| Task |
Can you copy the items below word for word, starting at the first line and ending with the line that contains "click(x=868, y=13)", both of those lines included?

+ + + +

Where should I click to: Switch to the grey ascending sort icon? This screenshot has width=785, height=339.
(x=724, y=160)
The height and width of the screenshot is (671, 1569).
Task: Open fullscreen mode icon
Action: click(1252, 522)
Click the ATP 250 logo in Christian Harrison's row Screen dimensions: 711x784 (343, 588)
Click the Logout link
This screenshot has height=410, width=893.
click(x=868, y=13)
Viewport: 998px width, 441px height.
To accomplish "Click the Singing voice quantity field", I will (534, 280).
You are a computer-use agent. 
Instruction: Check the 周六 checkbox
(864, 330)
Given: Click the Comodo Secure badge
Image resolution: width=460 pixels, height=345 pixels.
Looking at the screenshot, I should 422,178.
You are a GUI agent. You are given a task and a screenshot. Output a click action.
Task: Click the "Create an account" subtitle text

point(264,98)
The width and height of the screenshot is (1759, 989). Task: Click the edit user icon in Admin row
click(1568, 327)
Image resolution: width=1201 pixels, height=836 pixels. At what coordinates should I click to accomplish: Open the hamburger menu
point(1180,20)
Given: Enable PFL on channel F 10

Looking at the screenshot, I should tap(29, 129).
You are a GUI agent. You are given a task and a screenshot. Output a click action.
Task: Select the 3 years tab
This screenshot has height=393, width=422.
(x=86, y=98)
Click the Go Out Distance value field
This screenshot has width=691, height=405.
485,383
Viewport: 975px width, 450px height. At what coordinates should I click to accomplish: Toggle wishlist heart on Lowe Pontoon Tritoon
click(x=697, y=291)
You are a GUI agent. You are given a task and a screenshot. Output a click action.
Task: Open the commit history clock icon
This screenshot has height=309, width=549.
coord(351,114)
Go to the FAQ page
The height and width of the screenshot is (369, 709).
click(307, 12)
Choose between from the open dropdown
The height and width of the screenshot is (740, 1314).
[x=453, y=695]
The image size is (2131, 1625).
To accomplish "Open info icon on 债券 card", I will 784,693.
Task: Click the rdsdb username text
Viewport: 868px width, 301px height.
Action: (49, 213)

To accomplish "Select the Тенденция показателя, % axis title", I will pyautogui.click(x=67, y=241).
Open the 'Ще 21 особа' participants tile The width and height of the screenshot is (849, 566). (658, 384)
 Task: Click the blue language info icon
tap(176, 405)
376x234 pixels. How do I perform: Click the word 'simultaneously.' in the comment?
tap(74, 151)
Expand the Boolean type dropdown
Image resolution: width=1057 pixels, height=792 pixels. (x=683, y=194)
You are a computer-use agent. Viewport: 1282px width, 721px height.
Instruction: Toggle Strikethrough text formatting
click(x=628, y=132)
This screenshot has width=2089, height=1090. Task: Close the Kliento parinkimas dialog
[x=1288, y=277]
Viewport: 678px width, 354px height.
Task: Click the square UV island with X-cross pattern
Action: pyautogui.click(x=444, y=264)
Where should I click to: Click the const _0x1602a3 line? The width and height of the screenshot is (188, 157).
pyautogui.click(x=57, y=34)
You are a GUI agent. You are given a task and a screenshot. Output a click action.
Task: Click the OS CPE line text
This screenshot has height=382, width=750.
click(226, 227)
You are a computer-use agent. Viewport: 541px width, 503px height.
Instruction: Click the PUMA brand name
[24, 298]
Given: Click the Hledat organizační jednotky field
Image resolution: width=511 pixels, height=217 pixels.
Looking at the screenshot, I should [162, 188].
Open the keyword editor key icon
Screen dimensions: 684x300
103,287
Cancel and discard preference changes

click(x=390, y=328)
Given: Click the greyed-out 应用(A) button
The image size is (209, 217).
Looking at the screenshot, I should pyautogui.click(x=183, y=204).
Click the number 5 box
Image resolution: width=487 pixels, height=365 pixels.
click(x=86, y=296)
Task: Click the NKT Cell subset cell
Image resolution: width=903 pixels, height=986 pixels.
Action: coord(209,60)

+ + + +

| Reply |
Where should I click to: Switch to the grey ascending sort icon? This screenshot has width=785, height=339.
(x=724, y=160)
The height and width of the screenshot is (671, 1569).
Task: Open fullscreen mode icon
Action: click(1252, 522)
Click the ATP 250 logo in Christian Harrison's row Screen dimensions: 711x784 (343, 588)
Click the Logout link
This screenshot has height=410, width=893.
click(x=868, y=13)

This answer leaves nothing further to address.